Hydraulic fracturing is one stimulation technique that is routinely performed on oil and gas wells to increase fluid production from subterranean reservoirs. Specially engineered fluids are pumped at high pressures and rates into the reservoir to be treated, causing fractures in the formation matrix to open. Proppants, such as ceramic beads or grains of sand, are carried within the fracturing fluid to keep the fracture open once the treatment is completed.
Matrix acidizing and acid fracturing are also techniques commonly used in order to stimulate the production or injectivity from wells that either produce hydrocarbons or are used for water injection. Acidizing of carbonate formations is typically carried out using hydrochloric, formic, or acetic acid in dilute aqueous solution with a number of other additives, such as those for corrosion inhibition, wettability alteration, etc. In sandstone formations, acidizing is usually carried out using solutions of hydrofluoric acid mixed typically with hydrochloric, acetic, formic, or a number of other organic acids. The chemistry of these fluids is more challenging because the sandstone formations being treated call for more aggressive solutions, due to the damage from aluminosilicate clays and drilling damage, and less-damaging fluids. This makes treating sandstone formations more difficult due to the complicated mineralogies and challenging temperatures.
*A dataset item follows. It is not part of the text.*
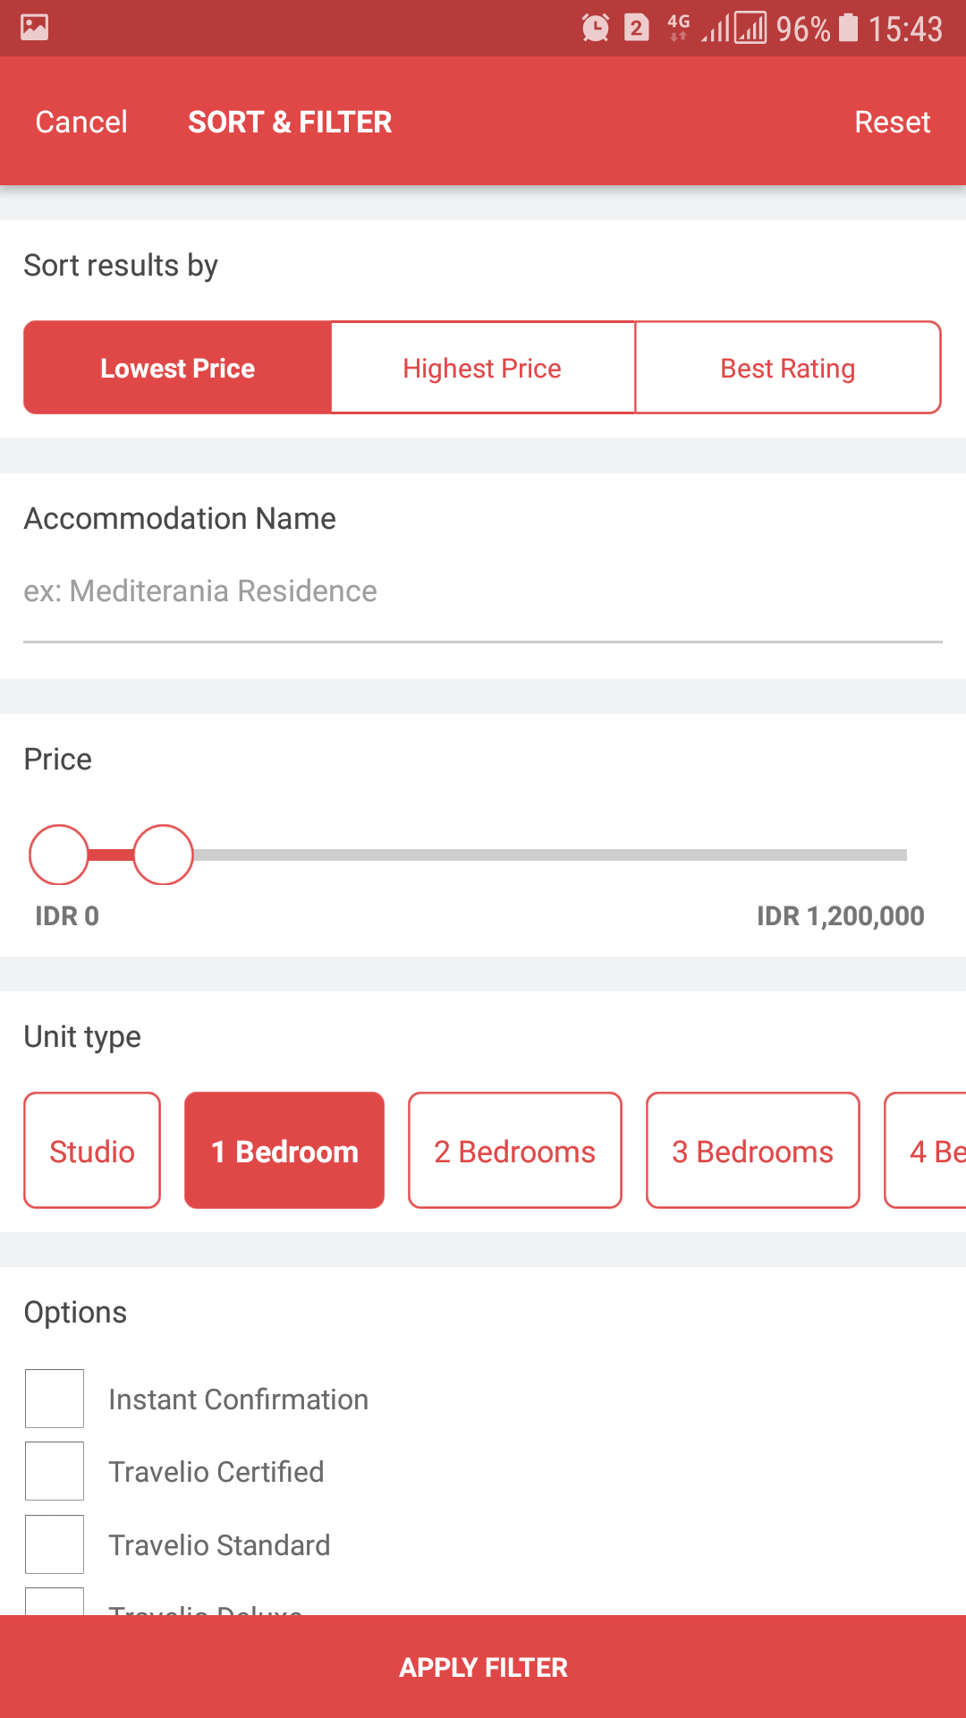Screen dimensions: 966x1718
Task: Sort results by Best Rating
Action: (787, 368)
One of the primary challenges in development of acidizing fluids for both carbonate and sandstone is the achievement of homogeneous placement of acid across formations with high permeability-heterogeneity across the productive interval. A number of techniques have been used to achieve improved acid diversion, including mechanical techniques, such as those employing packers and frac baffles, internal diverters that include chemicals that invade the porous rock matrix and generate temporary damage, and external particulate diverters. External particle-diverters have included rock salt, oil-soluble resins, and a number of other solids that degrade into water or oil-soluble materials.
Degradable polymers, such as those described in U.S. Pat. No. 7,166,560, have found use recently for acid-fracturing of carbonate formations, which hydrolyze to form soluble acids when exposed to temperatures typically encountered downhole. However, other degradable polymers are highly-sought after for matrix acid diversion, fluid-loss control in hydraulic fracturing and acid-fracturing applications, in addition to a wide variety of other applications that could benefit from degradable solids.
Scale deposition is a persistent problem that occurs in producing wells. Protecting wells from scale deposition is commonly accomplished by “squeezing” scale inhibitors into the formation matrix. This process is usually conducted as a separate step or treatment from stimulation or other treatments of the formation that typically requires the well to be shut in for a period of time. Reducing the number of scale treatments required to maintain productivity is therefore important.
Accordingly, a need exists for new treatment methods and fluids for treating subterranean formations in oil and gas wells that can combine in non-scale-inhibitor treatments a means for inhibiting or removing scale without requiring a separate scale inhibitor treatment.